A PyTorch-based framework for distilling knowledge from large embedding models (teacher) into smaller, more efficient models (student) using learned attention pooling mechanisms and sparse representations.
This project implements knowledge distillation where smaller student models learn to mimic the embedding similarities produced by larger teacher models.
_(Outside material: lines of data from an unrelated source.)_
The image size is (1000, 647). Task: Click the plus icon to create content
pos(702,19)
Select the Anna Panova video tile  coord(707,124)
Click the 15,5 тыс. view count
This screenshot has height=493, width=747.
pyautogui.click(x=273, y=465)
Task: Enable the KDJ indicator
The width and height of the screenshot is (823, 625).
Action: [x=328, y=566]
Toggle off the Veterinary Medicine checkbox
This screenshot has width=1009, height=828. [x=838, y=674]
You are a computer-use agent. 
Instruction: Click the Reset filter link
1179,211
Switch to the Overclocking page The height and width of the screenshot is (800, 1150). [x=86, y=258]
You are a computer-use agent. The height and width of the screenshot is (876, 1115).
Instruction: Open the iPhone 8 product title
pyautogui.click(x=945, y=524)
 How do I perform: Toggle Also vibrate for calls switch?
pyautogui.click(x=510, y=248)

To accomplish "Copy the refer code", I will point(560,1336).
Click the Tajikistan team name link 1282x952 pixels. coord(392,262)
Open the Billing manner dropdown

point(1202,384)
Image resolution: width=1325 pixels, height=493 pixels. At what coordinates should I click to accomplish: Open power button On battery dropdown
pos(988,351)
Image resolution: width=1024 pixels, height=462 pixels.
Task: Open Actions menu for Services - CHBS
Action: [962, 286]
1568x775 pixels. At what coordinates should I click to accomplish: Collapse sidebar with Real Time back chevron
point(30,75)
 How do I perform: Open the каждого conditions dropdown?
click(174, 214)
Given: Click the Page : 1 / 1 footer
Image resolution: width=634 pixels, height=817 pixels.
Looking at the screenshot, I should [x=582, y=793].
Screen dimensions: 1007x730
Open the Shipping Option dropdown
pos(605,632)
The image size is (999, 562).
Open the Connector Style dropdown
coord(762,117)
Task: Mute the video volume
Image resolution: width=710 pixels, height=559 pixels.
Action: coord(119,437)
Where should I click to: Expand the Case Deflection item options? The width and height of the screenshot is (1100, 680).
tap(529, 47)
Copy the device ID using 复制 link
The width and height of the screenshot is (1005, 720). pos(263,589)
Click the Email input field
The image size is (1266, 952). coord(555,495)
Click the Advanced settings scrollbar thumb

The framework supports multiple pooling strategies and evaluation approaches for information retrieval tasks.
- Teacher Model: BGE-M3 (multilingual embedding model with sparse vector support)
- Student Models: ModernBert-based architectures with custom pooling heads
- Distillation Target: Similarity matrices between query-passage pairs using MSE loss
- Pooling Strategies: Dense attention-based pooling and sparse vocabulary-based pooling
- Evaluation: Comprehensive recall@k metrics with optional reranking
- Knowledge Distillation: Transfer similarity patterns from BGE-M3 to compact models
- Dual Pooling Architectures:
ModernBertWithActivationHeadModel: Dense attention-weighted poolingModernBertWithSparseHeadModel: Sparse vocabulary-based representations
- Multi-Dataset Support: GermanQuAD, GermanDPR, and mMARCO datasets
- Advanced Evaluation: Recall@k metrics with SGLang reranker integration
- Efficient Training: Frozen backbone with trainable pooling heads only
- Production Ready: Proper model saving/loading and HuggingFace integration
# Clone the repository
git clone <repository-url>
cd embedding-distillation
# Install dependencies (requires uv)
uv installInput → Tokenizer → ModernBert (frozen) → Activation Head → Attention-Weighted Pooling → Dense Embedding
Input → Tokenizer → ModernBert (frozen) → Activation Head → Vocabulary Scatter → Sparse Embedding
- Teacher Forward: Generate sparse embeddings using BGE-M3
- Student Forward: Generate embeddings using student model + pooling head
- Similarity Computation: Calculate cosine similarities between query-passage pairs
- Loss Calculation: MSE loss between Z-score normalized similarity matrices
from trainer import AttachedPooledEmbedderTrainer
from model_definition import ModernBertWithActivationHeadModel
from data_loading import load_germandpr, passthrough_collator
from transformers import TrainingArguments
import torch
# Load models
student_model = ModernBertWithActivationHeadModel.from_pretrained("models/ettin-encoder-32m")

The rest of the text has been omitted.